Pollen identification: In both years, we collected pollen from blooming plants to create a reference library and maintained detailed phenological records at each site. Only the site name and date were revealed to allow for phenologically informed identification; all other metadata was hidden to avoid bias. We used a compound Olympus BX41 microscope at 400x magnification (40x with 10x ocular). We began each sample at a randomly generated point along the slide’s short edge and moved along the length of the slide categorizing all pollen in the field of view. We categorized up to 300 grains or up to ten unique transects per slide; slides were marked as “no pollen” if there were fewer than 30 grains of pollen (Harmon‐Threatt & Kremen, 2015).

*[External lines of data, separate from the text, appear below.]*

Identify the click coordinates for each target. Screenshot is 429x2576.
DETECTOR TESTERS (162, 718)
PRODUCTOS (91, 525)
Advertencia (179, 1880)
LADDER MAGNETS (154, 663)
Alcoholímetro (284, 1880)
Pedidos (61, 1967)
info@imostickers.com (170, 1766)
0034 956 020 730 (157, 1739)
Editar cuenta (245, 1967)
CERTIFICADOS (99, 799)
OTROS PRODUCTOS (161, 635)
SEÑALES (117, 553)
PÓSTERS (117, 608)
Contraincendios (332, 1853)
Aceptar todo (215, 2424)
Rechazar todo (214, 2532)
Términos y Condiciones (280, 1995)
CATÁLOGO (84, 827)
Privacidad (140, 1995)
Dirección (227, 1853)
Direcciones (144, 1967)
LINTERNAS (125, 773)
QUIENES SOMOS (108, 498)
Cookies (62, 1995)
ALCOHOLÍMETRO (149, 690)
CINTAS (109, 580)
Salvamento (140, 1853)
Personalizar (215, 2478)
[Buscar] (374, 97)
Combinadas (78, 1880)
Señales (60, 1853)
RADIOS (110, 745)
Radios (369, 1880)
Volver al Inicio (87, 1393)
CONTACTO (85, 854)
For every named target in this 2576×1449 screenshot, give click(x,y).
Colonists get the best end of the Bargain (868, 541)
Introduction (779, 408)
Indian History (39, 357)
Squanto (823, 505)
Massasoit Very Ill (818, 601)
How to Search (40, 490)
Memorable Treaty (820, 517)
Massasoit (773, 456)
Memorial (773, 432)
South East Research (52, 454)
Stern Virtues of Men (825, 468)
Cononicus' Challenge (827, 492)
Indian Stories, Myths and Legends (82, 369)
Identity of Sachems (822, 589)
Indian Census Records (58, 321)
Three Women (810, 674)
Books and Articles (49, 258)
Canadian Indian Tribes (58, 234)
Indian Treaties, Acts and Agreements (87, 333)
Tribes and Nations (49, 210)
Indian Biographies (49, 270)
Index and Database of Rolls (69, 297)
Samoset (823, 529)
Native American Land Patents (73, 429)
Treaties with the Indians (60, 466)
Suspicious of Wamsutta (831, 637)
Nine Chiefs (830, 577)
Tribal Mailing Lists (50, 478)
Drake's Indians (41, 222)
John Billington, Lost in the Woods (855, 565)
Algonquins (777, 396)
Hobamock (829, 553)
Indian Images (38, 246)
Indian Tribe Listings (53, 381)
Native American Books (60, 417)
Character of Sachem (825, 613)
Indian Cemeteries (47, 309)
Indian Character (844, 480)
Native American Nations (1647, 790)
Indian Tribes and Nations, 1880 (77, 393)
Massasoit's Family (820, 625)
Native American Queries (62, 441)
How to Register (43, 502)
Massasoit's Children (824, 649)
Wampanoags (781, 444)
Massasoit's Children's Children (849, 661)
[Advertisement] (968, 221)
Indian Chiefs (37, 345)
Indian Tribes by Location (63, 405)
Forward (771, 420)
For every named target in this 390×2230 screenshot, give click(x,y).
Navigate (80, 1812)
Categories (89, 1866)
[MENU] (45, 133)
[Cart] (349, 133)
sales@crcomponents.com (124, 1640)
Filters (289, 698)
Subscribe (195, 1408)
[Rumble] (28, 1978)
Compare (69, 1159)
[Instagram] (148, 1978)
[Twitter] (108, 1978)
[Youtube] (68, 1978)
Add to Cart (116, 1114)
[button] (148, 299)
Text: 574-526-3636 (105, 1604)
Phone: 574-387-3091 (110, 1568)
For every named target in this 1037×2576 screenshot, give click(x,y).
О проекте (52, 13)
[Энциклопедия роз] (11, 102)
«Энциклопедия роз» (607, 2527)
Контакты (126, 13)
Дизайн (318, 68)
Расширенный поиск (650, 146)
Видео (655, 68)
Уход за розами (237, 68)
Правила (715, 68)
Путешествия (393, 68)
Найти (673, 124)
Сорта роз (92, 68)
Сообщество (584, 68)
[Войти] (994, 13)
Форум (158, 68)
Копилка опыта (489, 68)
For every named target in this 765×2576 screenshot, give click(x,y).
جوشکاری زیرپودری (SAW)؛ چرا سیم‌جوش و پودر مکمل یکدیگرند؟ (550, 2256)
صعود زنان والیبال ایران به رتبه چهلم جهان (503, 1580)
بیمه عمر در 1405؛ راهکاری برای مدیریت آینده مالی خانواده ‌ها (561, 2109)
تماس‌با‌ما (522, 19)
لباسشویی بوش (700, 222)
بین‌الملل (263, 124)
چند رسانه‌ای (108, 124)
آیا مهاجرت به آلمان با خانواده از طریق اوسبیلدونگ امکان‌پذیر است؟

Each grain was identified and then sorted into one of three pollen categories: canopy, Rosaceae, and others. Pollen types in the category “canopy” included: Acer, Populus, Betulaceae, Carya, Fagus, Juglans, Pine-type, Quercus, Fraxinus. The “Rosaceous” category, due to similar morphology, broadly included all apple, peach, apricot, and other related orchard trees. It may also include Rubus and wild strawberry, known to be favored hosts of many Syrphid species, and Amelanchier, all of which were often found within the orchard or along edges. Black Cherry (Prunus serotina) is also rosaceous but was not a dominant tree in our woods, so we do not believe meaningfully impacts our inferences (mean percent of total basal area 3.3% ± 1.9SD). Not all understory species could be identified with confidence; these were combined into a macro category “Understory, Other, and Unknown Pollen.” We took multiple voucher images for each slide; see Supplemental Table A1 for detailed pollen categories and vouchers.